== Recorded data ==

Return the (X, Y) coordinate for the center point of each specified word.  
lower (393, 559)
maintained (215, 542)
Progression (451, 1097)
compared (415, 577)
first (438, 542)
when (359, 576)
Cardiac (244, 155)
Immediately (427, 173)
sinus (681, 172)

===

### Objective
Please recast the rows above as a Markdown table with the columns No. and Text, numbering each line and leaving out any blank lines.

### Finished exercise
| No. | Text |
|---|---|
| 1 | Return the (X, Y) coordinate for the center point of each specified word.   |
| 2 | lower (393, 559) |
| 3 | maintained (215, 542) |
| 4 | Progression (451, 1097) |
| 5 | compared (415, 577) |
| 6 | first (438, 542) |
| 7 | when (359, 576) |
| 8 | Cardiac (244, 155) |
| 9 | Immediately (427, 173) |
| 10 | sinus (681, 172) |